Work to do.
Collect every line of the records below that contains the string "icon", and copy each one. Case counts.

Element and text location data
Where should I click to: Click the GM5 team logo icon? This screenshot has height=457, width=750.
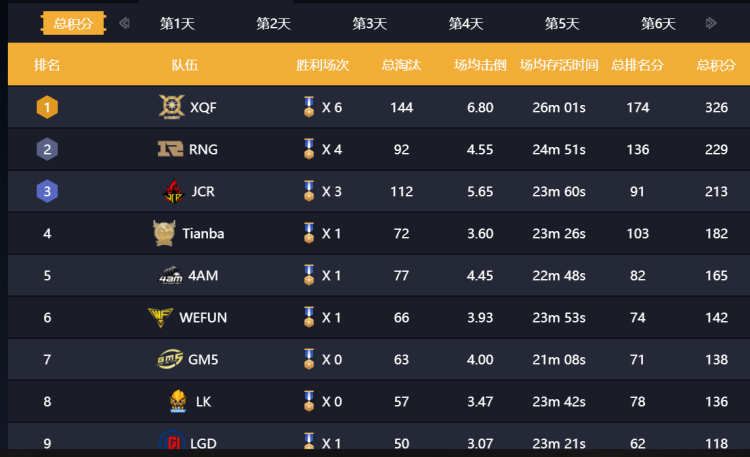tap(170, 359)
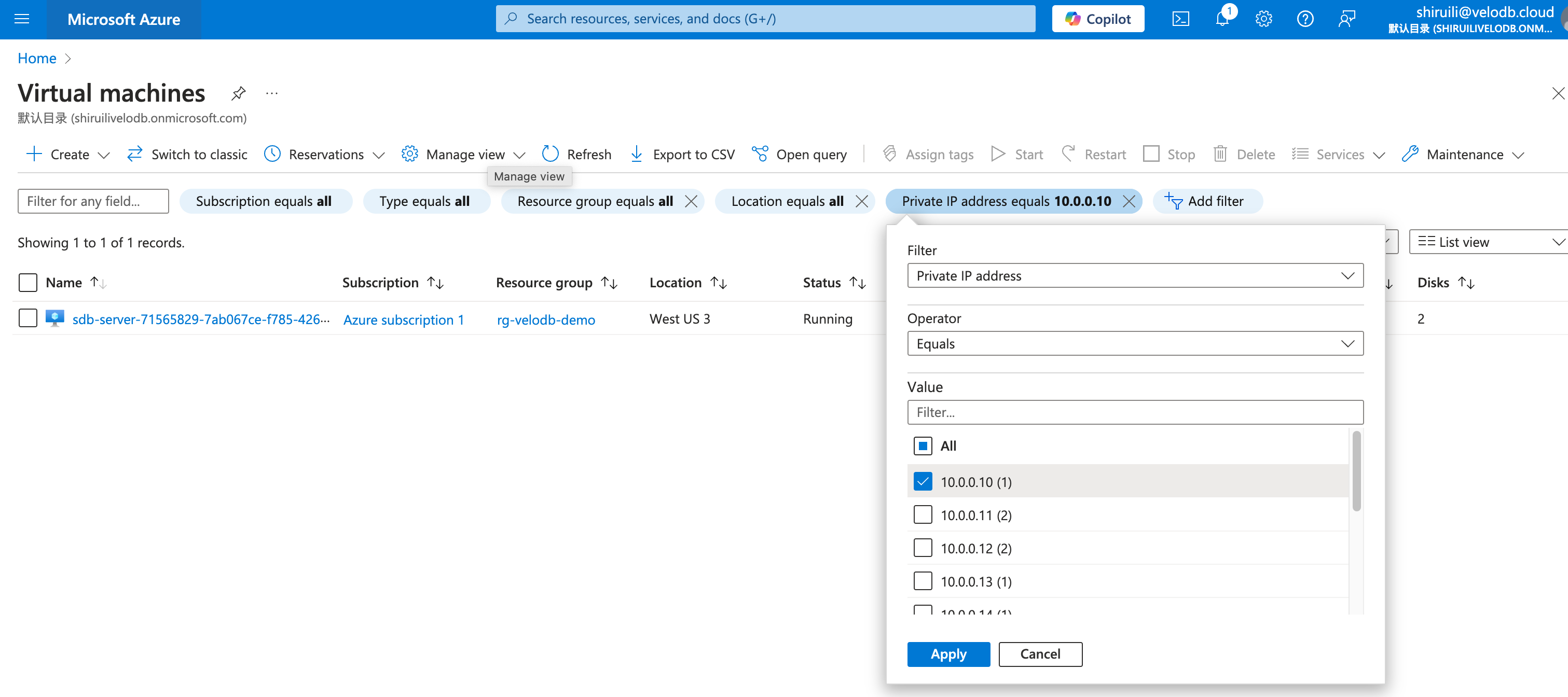Open the hamburger portal menu
1568x697 pixels.
tap(22, 19)
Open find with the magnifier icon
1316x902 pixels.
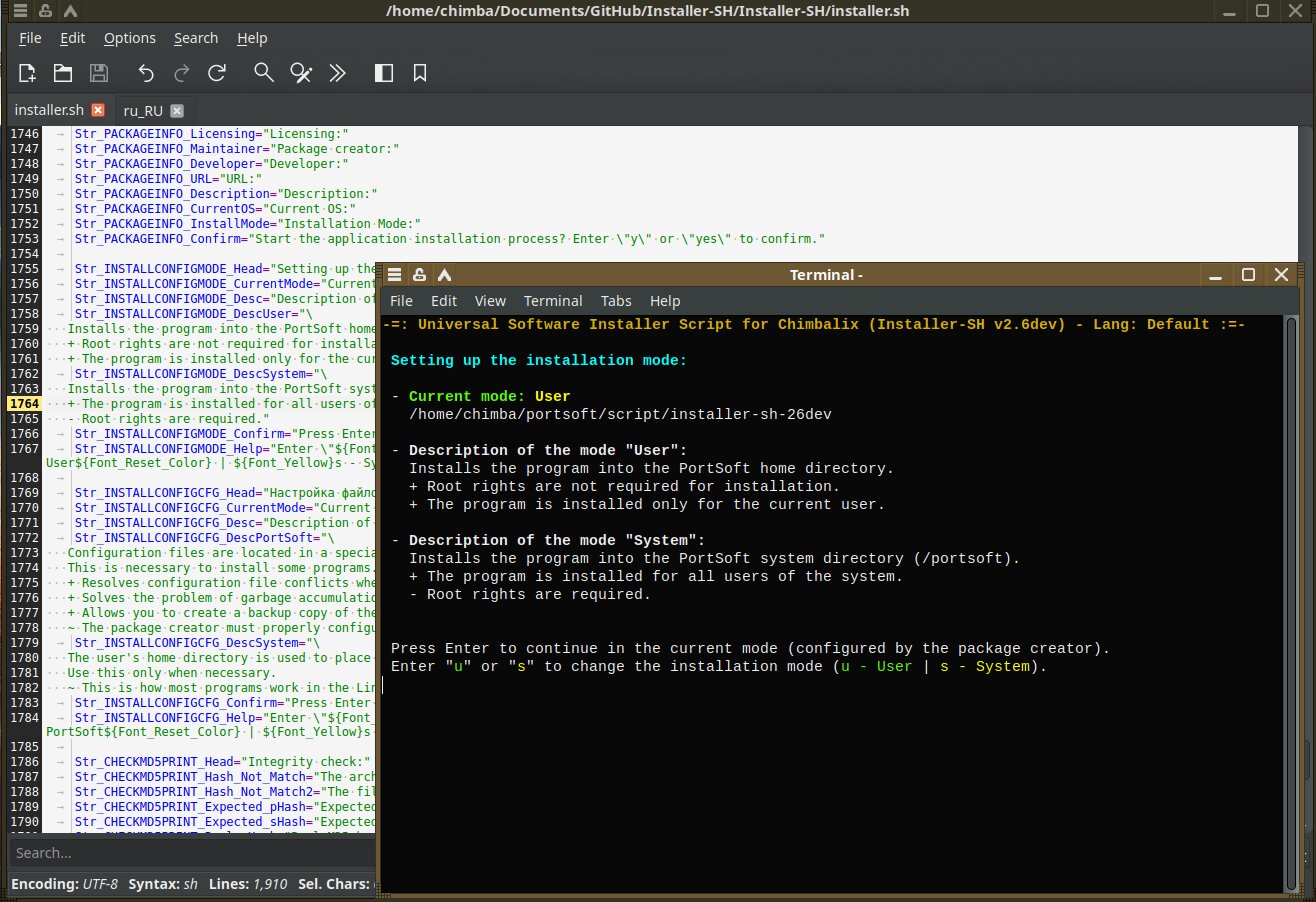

Answer to the task.
Where should I click to: Click the GM5 team logo icon? This screenshot has height=457, width=750.
Open find with the magnifier icon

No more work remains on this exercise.